Plans may include community service for the offender, restitution, getting involved in after-school activities, or taking drug or alcohol classes. At the end of the process, the offender learns how what he or she did personally harmed the victim, the victim understands what was happening in the youth offender’s life at the time of the incident, and stakeholders and facilitators provide meaningful discussion, oversight, resources and appropriate consequences for the minor.
“Holding youth offenders accountable doesn’t always mean prosecuting them in Juvenile Court and putting them in Juvenile Hall,” District Attorney Bonnie Dumanis said. “We need more programs like this that provide second chances, opportunities for young offenders and alternative forms of justice. We appreciate and support the efforts of the Restorative Community Conference program, and the DA’s Office is a proud partner in this project.”
In January 2014, a selection committee comprising City Heights residents, Mid-City CAN Peace Promotion Momentum Team members, and juvenile justice system partners selected the National Conflict Resolution Center and San Diego Youth Services to provide the Restorative Community Conferencing services in an effort to demonstrate an effective alternative to incarceration.

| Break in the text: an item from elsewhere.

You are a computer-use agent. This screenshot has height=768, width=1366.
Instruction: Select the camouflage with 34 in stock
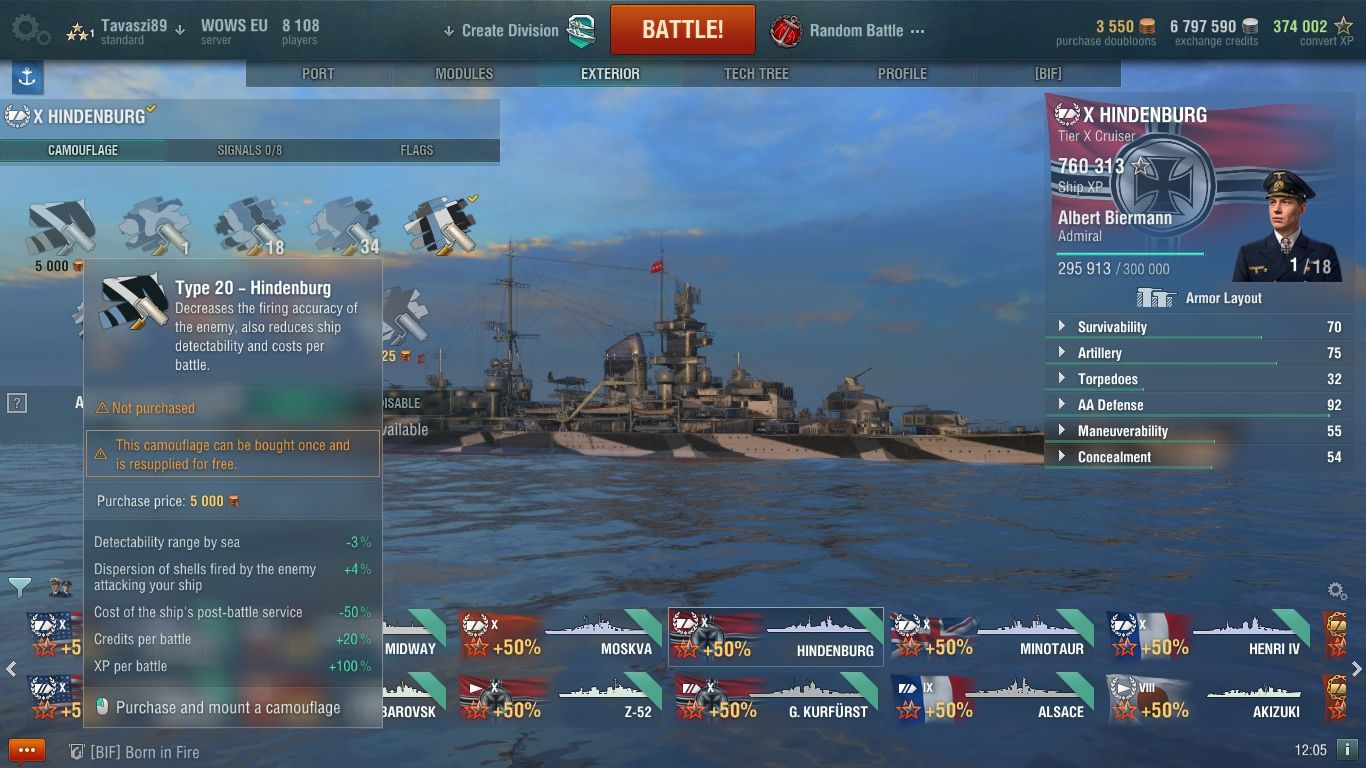(x=344, y=226)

“This is an exciting partnership for Mid-City CAN with promising results,” Mid-City CAN Executive Director Diana Ross said. “Given the number of juveniles in City Heights engaged in the juvenile justice system, we stand to make a tremendous and meaningful impact on keeping kids out of jail countywide while healing those who have been harmed through restoration and accountability.”
Through July, the program has received 46 referrals, most of which are incidents of battery, vandalism and theft. Of these referrals, 11 were not accepted into the program. Twenty-four have reached an agreement on an action plan for the youth to complete, and 11 are in the preparation stages.
A program facilitator is responsible for overseeing the action plan and connecting with parents, mentors or youth supporters. The program is voluntary and much of its success comes from strong community support of the offending youth, the people harmed and community stakeholders.
For example, participating in the program and interacting with her youth offender was much more productive for Debbie Newkirk, whose purse was stolen by a 17-year-old. The interaction gave the minor a chance to take ownership of his actions, to feel remorse and to apologize in person for his conduct.
Aside from his community service plan, the youth came away with an understanding of how his decision to steal reverberated beyond just him and he was able to repair the harm he caused.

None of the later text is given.